Sunday, October 12, 2014

WHY THE DEATH PENALTY IS IMPORTANT [ARTICLE ON THE DEATH PENALTY OF THE WEEK ~ SUNDAY OCTOBER 12, 2014 TO SATURDAY OCTOBER 18, 2014]



ARTICLE TITLE: Why the Death Penalty Is Important
DATE: Tuesday, October 30, 2012
AUTHOR: Bill Otis
AUTHOR INFORMATION: William "Bill" G. Otis (born July 27, 1946) is a law professor and former federal prosecutor who served as Special Counsel to President George H. W. Bush. A graduate of the University of North Carolina (1968) and Stanford Law School (1974), Otis is currently an adjunct professor at Georgetown University Law Center. He also contributes to the legal blog Crime and Consequences.


Bill Otis
Why the Death Penalty Is Important

October 30, 2012 4:33 PM | Posted by Bill Otis | 3 Comments

Earlier today, Kent explained why California's vote on Prop 34 will reverberate outside the state's borders.  I want to expand on that very briefly.

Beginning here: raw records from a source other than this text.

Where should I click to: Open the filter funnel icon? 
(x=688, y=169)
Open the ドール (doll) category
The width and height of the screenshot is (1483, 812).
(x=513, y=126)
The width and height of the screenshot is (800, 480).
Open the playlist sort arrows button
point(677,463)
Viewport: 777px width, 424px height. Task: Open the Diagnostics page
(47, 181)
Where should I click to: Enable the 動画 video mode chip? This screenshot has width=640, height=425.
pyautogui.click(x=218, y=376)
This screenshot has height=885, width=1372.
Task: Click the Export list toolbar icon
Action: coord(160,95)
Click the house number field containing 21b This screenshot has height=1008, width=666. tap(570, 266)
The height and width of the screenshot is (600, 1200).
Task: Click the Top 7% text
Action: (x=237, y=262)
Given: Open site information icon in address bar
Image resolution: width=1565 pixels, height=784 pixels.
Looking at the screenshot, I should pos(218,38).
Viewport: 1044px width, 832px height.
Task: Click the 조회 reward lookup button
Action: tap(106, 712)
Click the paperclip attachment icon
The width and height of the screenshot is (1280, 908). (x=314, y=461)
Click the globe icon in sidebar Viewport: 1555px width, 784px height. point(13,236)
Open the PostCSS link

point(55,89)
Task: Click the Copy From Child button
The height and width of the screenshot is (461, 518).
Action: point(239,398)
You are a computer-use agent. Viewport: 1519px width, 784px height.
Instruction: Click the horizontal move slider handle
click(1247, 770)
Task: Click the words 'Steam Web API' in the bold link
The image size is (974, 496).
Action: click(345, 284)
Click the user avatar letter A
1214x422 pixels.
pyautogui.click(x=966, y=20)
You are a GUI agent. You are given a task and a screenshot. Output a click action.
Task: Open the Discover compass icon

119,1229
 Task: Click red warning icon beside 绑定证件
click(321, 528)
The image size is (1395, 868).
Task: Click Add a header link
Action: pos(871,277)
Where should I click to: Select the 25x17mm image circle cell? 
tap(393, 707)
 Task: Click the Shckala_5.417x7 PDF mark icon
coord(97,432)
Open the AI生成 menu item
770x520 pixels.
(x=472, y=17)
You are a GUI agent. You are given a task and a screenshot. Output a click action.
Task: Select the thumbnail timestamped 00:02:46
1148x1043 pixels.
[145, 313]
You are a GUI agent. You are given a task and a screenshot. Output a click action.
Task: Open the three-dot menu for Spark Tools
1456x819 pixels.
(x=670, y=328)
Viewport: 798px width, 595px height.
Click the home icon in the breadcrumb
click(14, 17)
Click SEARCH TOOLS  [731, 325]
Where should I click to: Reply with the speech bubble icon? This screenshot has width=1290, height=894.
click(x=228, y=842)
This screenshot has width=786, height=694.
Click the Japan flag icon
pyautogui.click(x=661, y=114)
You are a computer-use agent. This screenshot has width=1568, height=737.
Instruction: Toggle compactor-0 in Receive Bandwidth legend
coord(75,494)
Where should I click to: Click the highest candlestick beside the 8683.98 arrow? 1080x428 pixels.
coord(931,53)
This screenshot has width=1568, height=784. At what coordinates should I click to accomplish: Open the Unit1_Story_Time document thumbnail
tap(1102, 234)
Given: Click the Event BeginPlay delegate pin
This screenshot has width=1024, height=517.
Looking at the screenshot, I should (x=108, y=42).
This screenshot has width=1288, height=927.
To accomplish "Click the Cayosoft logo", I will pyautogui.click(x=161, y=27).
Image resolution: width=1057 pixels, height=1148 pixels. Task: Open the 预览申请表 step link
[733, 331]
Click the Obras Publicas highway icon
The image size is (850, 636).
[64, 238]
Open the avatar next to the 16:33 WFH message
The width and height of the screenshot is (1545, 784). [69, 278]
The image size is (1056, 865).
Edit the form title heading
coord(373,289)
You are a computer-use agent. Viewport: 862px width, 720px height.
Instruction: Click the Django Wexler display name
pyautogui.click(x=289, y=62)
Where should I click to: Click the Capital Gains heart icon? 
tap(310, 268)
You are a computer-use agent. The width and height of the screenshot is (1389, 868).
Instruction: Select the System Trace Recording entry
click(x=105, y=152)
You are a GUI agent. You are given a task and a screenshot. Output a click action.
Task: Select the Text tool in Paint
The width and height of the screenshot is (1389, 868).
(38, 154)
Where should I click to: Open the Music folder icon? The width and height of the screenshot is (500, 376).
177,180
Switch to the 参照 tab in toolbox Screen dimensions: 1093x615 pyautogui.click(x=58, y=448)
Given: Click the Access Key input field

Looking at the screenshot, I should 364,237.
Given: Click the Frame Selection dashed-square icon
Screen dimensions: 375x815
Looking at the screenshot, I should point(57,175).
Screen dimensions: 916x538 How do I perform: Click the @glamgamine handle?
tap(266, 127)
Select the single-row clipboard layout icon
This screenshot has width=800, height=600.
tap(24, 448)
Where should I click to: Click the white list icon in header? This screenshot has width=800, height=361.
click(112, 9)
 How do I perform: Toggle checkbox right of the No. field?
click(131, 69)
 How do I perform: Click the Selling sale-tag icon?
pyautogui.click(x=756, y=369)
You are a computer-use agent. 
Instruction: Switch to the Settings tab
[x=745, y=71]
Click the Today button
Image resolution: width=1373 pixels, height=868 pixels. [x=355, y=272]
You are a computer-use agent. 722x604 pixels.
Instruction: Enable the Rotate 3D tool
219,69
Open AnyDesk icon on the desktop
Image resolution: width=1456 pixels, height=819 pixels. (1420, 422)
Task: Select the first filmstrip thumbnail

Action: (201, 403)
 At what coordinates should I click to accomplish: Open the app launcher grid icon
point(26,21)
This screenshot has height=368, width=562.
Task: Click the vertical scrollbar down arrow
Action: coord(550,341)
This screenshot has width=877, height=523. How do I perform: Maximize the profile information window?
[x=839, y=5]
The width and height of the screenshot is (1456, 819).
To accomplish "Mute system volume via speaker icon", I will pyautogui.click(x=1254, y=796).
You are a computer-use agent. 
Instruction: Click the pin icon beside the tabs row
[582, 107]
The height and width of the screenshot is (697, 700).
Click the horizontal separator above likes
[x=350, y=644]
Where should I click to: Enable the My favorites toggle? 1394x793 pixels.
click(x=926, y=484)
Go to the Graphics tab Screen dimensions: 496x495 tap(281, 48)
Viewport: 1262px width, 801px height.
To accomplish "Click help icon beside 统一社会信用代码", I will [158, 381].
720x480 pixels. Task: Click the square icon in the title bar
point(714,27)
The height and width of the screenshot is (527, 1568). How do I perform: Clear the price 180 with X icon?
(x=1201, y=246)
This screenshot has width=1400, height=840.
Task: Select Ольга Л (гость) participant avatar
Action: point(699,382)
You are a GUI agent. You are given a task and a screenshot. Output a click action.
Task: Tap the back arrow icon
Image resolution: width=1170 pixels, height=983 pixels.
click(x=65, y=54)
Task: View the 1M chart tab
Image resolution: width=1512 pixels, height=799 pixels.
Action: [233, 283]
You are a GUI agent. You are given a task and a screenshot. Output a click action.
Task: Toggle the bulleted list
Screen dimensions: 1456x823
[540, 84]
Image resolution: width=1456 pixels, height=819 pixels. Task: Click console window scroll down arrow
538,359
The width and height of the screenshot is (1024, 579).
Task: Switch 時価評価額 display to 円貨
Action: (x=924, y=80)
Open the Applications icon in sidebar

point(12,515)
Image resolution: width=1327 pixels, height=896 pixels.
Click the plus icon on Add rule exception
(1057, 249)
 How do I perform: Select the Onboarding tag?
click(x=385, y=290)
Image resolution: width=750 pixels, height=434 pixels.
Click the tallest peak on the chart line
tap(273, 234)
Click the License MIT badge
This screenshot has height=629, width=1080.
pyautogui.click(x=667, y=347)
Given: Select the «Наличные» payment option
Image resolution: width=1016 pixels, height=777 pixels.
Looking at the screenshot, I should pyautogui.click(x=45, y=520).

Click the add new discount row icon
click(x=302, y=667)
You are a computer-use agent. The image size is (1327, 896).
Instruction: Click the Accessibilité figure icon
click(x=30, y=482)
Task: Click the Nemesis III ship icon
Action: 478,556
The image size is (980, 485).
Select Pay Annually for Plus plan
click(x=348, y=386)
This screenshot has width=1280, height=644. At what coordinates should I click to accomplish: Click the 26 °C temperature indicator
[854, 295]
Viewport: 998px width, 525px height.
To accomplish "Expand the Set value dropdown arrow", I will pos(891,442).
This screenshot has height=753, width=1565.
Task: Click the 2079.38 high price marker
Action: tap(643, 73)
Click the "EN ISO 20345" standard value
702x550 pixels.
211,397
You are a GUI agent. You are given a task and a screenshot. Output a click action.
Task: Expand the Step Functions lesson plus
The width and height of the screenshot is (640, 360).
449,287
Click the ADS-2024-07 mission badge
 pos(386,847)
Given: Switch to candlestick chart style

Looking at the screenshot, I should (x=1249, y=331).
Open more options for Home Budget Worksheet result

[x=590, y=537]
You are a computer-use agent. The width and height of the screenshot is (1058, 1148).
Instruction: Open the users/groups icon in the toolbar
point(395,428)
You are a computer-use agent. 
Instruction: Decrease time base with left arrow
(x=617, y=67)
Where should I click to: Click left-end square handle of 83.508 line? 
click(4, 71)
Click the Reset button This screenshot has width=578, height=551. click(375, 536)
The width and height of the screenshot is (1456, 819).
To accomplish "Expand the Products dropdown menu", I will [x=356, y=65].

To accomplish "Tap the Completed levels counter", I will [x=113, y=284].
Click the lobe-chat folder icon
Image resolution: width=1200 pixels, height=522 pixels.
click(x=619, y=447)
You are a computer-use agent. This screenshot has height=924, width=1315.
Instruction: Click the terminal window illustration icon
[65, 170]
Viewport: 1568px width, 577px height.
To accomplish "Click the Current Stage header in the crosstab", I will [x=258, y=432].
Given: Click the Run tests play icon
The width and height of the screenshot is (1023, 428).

Over the years, I have found that many abolitionists genuinely do not understand the motivation of Retentionists.  Cries of "blood lust" are not always borne of bad will or the instinct to go ad hominem (although that happens quite a bit).  Those on our side should try to understand that appeals to the dignity and value of human life, and fears about the prospect of executing an innocent person, are genuine in the hearts of those who do not agree with us.  Any person of normal morality must take seriously the mind-bending gravity of the state's intentionally taking a human life.  

I understand these feelings, since at one point they made me a death penalty agnostic.  But I am agnostic no more.  Here's why.

There is evil in this world.  It is not to be mistaken with lack of opportunity, a poor education, or racism.  If none of those things existed, there would still be evil.  It stands its vigil at the border of civilized life, ready to make its foray if given the chance.  Often it is concealed or disguised, which makes the fight against it so hard. But there are times when it shows its face.  These are the child murders, the torture and sadism murders, the drawn out killing of helpless people for the fun of it.

A society that has lost  --  or, more correctly, has forfeited  --  its right to set its face against horrors like that, to recognize some acts as beyond the pale of civilization, and to say no and mean it  --  that society has fumbled away something of ineffable value, something hard won but easily lost.  It has fumbled away that is, the moral strength without which evil will win.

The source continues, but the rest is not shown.